● WORK TO COMPLETE
Reproduce the listing that follows, unchanged and complete.

● PROVIDED DATA
===
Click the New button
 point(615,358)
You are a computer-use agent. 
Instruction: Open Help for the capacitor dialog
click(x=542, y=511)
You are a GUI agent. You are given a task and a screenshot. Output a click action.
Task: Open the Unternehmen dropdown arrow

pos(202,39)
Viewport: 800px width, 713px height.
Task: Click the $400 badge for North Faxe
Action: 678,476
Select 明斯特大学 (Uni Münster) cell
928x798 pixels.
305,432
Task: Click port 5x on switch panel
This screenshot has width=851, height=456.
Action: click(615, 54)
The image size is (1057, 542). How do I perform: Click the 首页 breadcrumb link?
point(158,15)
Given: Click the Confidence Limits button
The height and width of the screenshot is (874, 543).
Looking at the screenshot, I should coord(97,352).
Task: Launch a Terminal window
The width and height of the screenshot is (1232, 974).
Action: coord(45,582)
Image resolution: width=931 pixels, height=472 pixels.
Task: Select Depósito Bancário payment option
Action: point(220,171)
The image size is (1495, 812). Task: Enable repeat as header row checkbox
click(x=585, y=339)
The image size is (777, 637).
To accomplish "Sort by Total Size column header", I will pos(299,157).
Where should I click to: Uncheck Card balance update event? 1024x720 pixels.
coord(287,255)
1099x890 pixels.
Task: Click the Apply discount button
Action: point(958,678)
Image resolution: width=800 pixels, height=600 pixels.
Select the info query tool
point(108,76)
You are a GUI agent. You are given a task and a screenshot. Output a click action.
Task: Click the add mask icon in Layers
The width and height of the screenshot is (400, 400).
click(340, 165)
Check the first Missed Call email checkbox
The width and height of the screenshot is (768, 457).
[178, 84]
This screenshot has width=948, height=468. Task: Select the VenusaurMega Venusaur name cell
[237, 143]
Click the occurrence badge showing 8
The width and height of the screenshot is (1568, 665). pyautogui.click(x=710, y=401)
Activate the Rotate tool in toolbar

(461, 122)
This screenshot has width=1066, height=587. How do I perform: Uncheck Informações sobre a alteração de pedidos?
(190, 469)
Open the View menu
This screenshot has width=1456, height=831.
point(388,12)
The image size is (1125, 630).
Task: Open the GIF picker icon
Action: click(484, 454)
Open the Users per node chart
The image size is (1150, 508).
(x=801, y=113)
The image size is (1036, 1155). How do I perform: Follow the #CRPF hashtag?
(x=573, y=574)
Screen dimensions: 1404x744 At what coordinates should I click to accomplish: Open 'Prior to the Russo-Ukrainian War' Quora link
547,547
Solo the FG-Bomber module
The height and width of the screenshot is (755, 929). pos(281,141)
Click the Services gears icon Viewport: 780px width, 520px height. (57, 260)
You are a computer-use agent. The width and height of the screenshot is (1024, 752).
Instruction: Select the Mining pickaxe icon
===
● REPLY
Click the New button
 point(615,358)
You are a computer-use agent. 
Instruction: Open Help for the capacitor dialog
click(x=542, y=511)
You are a GUI agent. You are given a task and a screenshot. Output a click action.
Task: Open the Unternehmen dropdown arrow

pos(202,39)
Viewport: 800px width, 713px height.
Task: Click the $400 badge for North Faxe
Action: 678,476
Select 明斯特大学 (Uni Münster) cell
928x798 pixels.
305,432
Task: Click port 5x on switch panel
This screenshot has width=851, height=456.
Action: click(615, 54)
The image size is (1057, 542). How do I perform: Click the 首页 breadcrumb link?
point(158,15)
Given: Click the Confidence Limits button
The height and width of the screenshot is (874, 543).
Looking at the screenshot, I should coord(97,352).
Task: Launch a Terminal window
The width and height of the screenshot is (1232, 974).
Action: coord(45,582)
Image resolution: width=931 pixels, height=472 pixels.
Task: Select Depósito Bancário payment option
Action: point(220,171)
The image size is (1495, 812). Task: Enable repeat as header row checkbox
click(x=585, y=339)
The image size is (777, 637).
To accomplish "Sort by Total Size column header", I will pos(299,157).
Where should I click to: Uncheck Card balance update event? 1024x720 pixels.
coord(287,255)
1099x890 pixels.
Task: Click the Apply discount button
Action: point(958,678)
Image resolution: width=800 pixels, height=600 pixels.
Select the info query tool
point(108,76)
You are a GUI agent. You are given a task and a screenshot. Output a click action.
Task: Click the add mask icon in Layers
The width and height of the screenshot is (400, 400).
click(340, 165)
Check the first Missed Call email checkbox
The width and height of the screenshot is (768, 457).
[178, 84]
This screenshot has width=948, height=468. Task: Select the VenusaurMega Venusaur name cell
[237, 143]
Click the occurrence badge showing 8
The width and height of the screenshot is (1568, 665). pyautogui.click(x=710, y=401)
Activate the Rotate tool in toolbar

(461, 122)
This screenshot has width=1066, height=587. How do I perform: Uncheck Informações sobre a alteração de pedidos?
(190, 469)
Open the View menu
This screenshot has width=1456, height=831.
point(388,12)
The image size is (1125, 630).
Task: Open the GIF picker icon
Action: click(484, 454)
Open the Users per node chart
The image size is (1150, 508).
(x=801, y=113)
The image size is (1036, 1155). How do I perform: Follow the #CRPF hashtag?
(x=573, y=574)
Screen dimensions: 1404x744 At what coordinates should I click to accomplish: Open 'Prior to the Russo-Ukrainian War' Quora link
547,547
Solo the FG-Bomber module
The height and width of the screenshot is (755, 929). pos(281,141)
Click the Services gears icon Viewport: 780px width, 520px height. (57, 260)
You are a computer-use agent. The width and height of the screenshot is (1024, 752).
Instruction: Select the Mining pickaxe icon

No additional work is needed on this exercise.